We get to the bottom of the drainage which was some aspens of varying sizes and pretty narrow and see a group of elk feeding on a sage brush “hill” on the opposite side at 140 yards to my left. It was a bull and 15 cows at first and they just kept coming…counted at least 40 with several spikes, a 2x2, and the larger bull. They’re feeding our way and toward a private field we’ve seen them in multiple nights. It’s 40-50 yards from my spot to the hillside directly across from me, and I have good cover.

The person with me has a decoy but isn’t a competent caller and is behind me 15-20 yards. I am willing to shoot the first cow that comes into range unless a legal bull is shortly behind.

In the photo below, you’ll see our yellow travel path, the red wind direction, and the green elk direction.

The wind, while heading their direction, was staying in the ditch, and they were 30’ vertical above it.
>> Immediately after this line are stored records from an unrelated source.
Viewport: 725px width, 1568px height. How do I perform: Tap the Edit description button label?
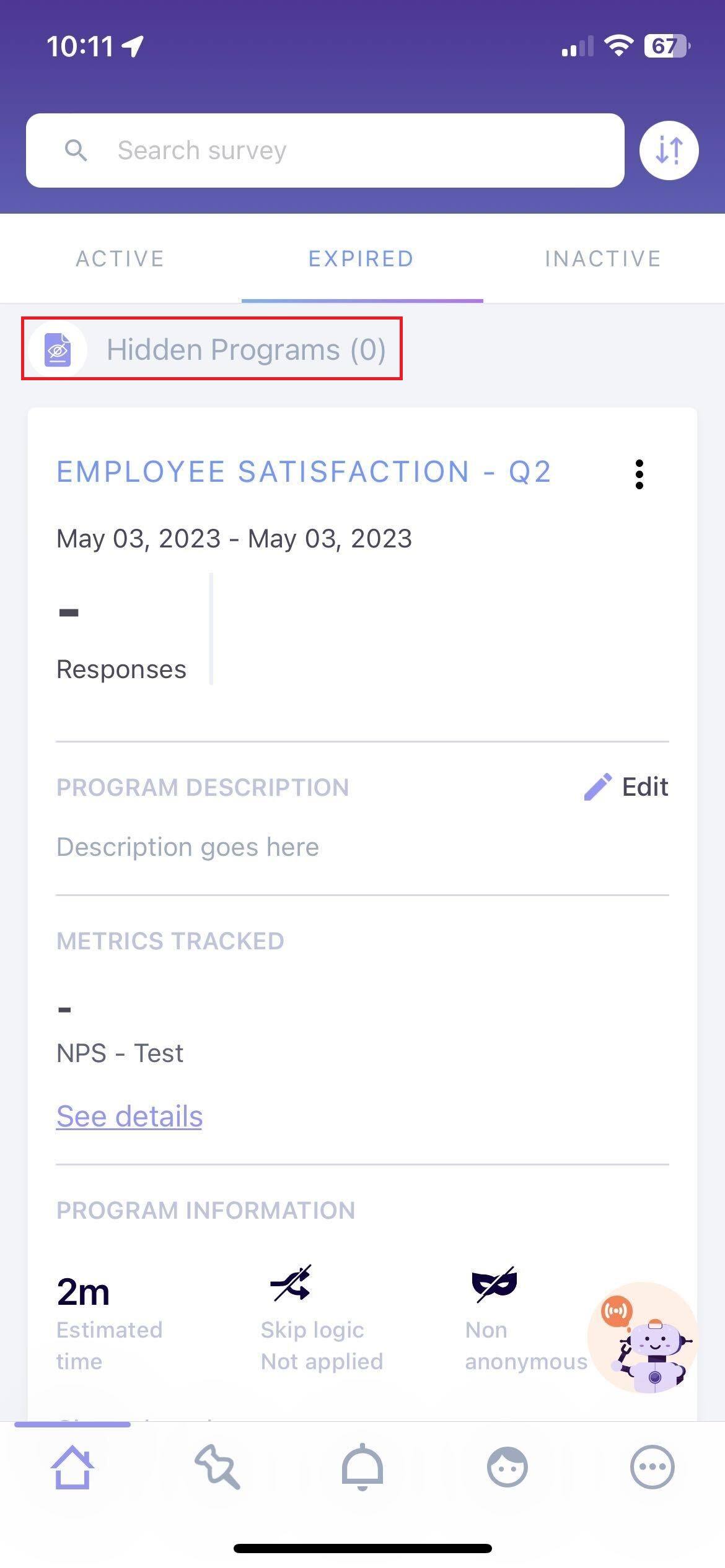pos(645,787)
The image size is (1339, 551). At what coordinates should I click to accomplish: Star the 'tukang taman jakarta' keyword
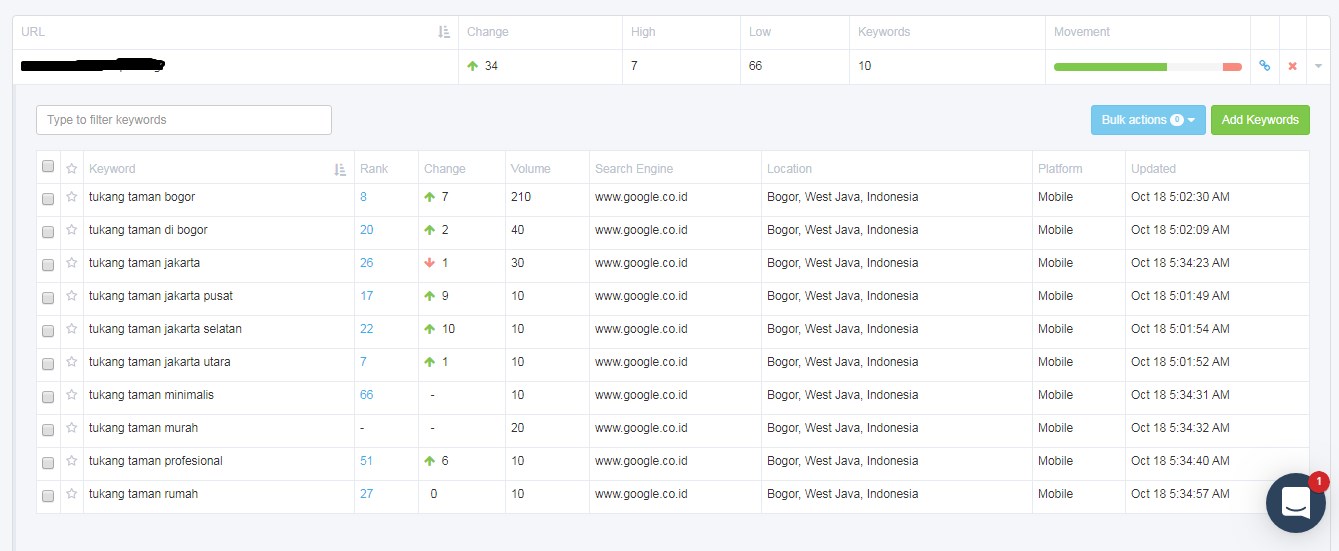click(x=72, y=263)
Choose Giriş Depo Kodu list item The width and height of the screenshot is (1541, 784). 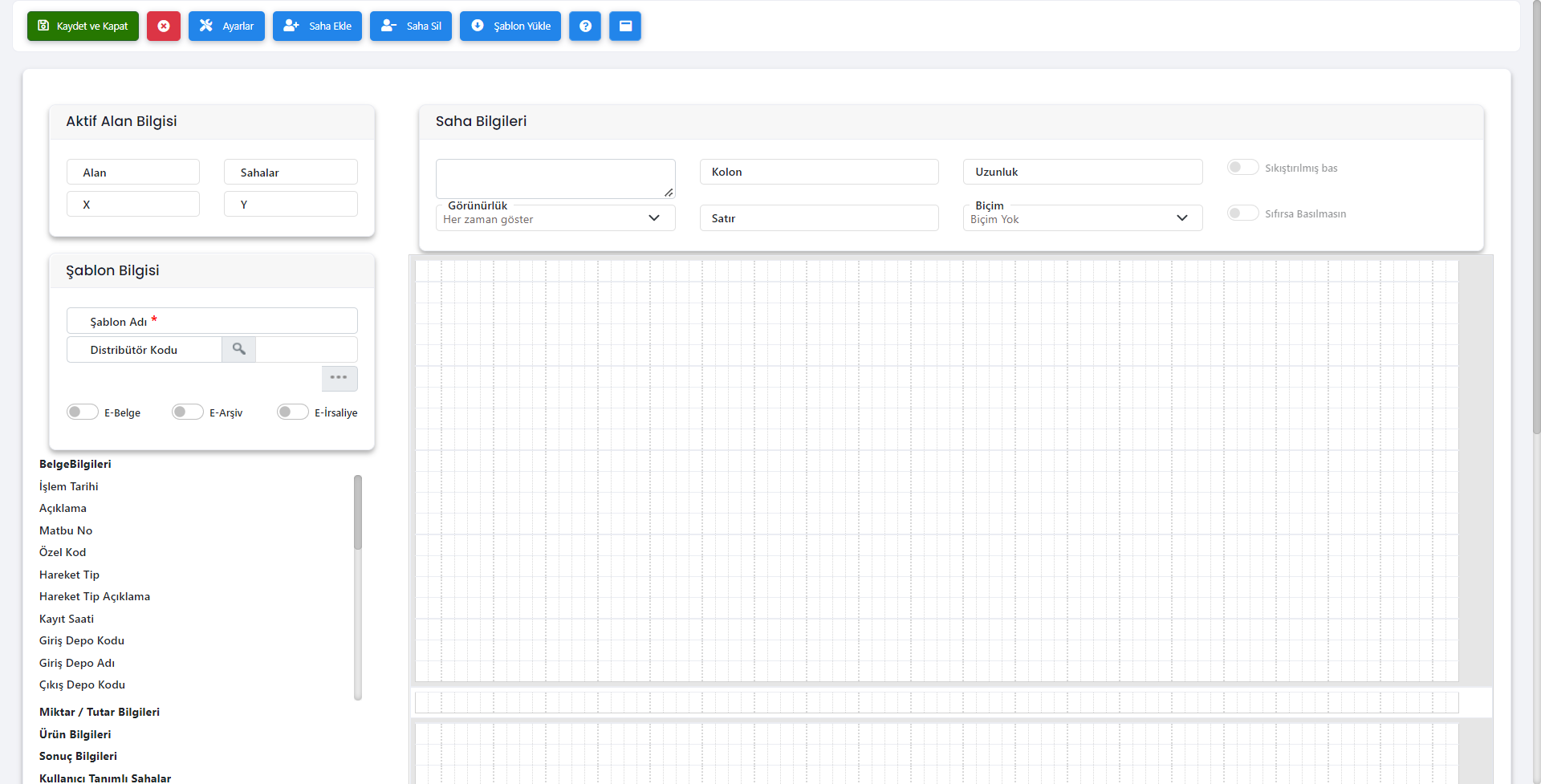coord(82,640)
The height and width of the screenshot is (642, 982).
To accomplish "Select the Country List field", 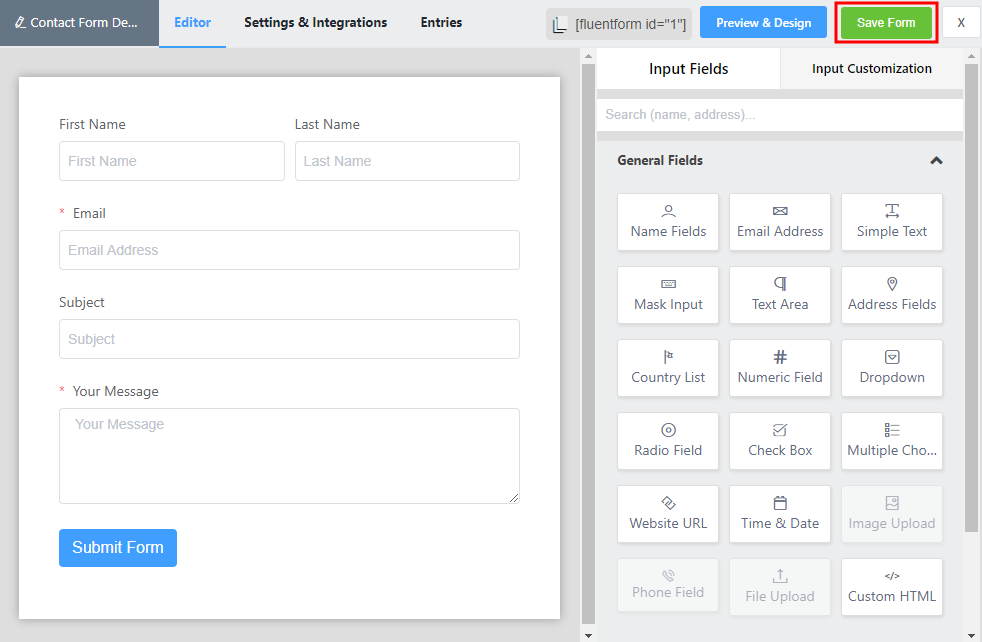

The terrain upwind from us is open, young pine forest that provided little cover, was crunchy, and VERY steep.

The bull was staying up high bugling, chuckling, and scent checking cows. The cows and calves were mewing and chirping. Everyone seemed happy. I decided to stay put and let them work their way it to range. This had the added advantage of letting me catch my breath, get those initial excitement jitters out, and range several markers. I was calm as can be and ready to shoot at my max range of 50y (I practice 65 regularly but don’t shoot that far in the field).

Moving up didn’t seem practical with that many ears and eyes. I considered calling, but they were on their way to a destination and were maybe 5 minutes from being in my zone anyway so didn’t want to risk drawing attention to my area (even if I called behind me or backed up into cover) or introducing a foreign animal to a content crew.

Well, some calves were playing around and wondered down into the ditch. A cow went in to round them up, and I believe winded me, though they didn’t blow out. They just kind of lightly jogged and then fed the other direction. As soon as I didn’t have eyes on me, I ran up the drainage and tried lost calf calling. Apparently I was successful in getting a couple cows to come back but I couldn’t see them. My friend could see them but he couldn’t see me once I ran up and he couldn’t move because the cows would see him.

We did get back on them later on their way to another field but that’s not the point of the post.

Anyone think I should have done something differently?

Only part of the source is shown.